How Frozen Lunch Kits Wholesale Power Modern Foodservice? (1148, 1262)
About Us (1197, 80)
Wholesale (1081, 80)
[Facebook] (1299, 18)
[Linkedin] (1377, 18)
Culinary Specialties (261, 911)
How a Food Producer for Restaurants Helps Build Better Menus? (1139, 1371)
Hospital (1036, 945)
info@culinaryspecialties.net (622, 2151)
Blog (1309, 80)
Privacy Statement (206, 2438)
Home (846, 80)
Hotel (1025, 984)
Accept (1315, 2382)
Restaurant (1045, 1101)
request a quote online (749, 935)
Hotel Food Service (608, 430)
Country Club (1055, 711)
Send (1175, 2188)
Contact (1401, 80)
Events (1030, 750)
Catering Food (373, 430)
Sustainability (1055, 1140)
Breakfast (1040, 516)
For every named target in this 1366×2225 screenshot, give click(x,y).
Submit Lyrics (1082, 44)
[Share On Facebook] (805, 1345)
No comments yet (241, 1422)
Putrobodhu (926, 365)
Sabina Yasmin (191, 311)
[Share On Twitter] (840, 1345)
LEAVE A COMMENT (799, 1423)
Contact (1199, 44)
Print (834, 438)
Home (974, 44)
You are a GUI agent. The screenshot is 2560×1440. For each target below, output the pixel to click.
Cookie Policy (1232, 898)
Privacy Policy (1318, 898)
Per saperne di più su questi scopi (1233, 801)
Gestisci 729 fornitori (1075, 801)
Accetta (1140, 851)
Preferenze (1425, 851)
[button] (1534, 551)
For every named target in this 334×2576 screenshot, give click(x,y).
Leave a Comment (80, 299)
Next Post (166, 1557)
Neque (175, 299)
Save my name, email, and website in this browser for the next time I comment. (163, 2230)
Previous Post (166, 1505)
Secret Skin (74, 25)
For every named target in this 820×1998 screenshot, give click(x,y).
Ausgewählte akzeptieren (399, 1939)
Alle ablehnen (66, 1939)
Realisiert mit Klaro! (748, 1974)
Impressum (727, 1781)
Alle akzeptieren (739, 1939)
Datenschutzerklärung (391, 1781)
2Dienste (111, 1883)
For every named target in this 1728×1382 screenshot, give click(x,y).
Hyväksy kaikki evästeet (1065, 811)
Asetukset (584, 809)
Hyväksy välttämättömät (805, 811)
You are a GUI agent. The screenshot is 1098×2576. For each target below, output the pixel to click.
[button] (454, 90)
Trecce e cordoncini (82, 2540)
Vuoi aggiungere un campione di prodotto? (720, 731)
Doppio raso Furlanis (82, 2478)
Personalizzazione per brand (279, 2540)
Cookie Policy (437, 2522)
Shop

• • • • •

- HOW TO COMPLETE THIS TASK -
Produce only the lines from the line containing "Asetukset (584, 809)" through the line containing "Cookie Policy (437, 2522)", inclusive of both, exactly as they stand in the entries above.

- SOLVED PROBLEM -
Asetukset (584, 809)
Hyväksy välttämättömät (805, 811)
You are a GUI agent. The screenshot is 1098×2576. For each target below, output the pixel to click.
[button] (454, 90)
Trecce e cordoncini (82, 2540)
Vuoi aggiungere un campione di prodotto? (720, 731)
Doppio raso Furlanis (82, 2478)
Personalizzazione per brand (279, 2540)
Cookie Policy (437, 2522)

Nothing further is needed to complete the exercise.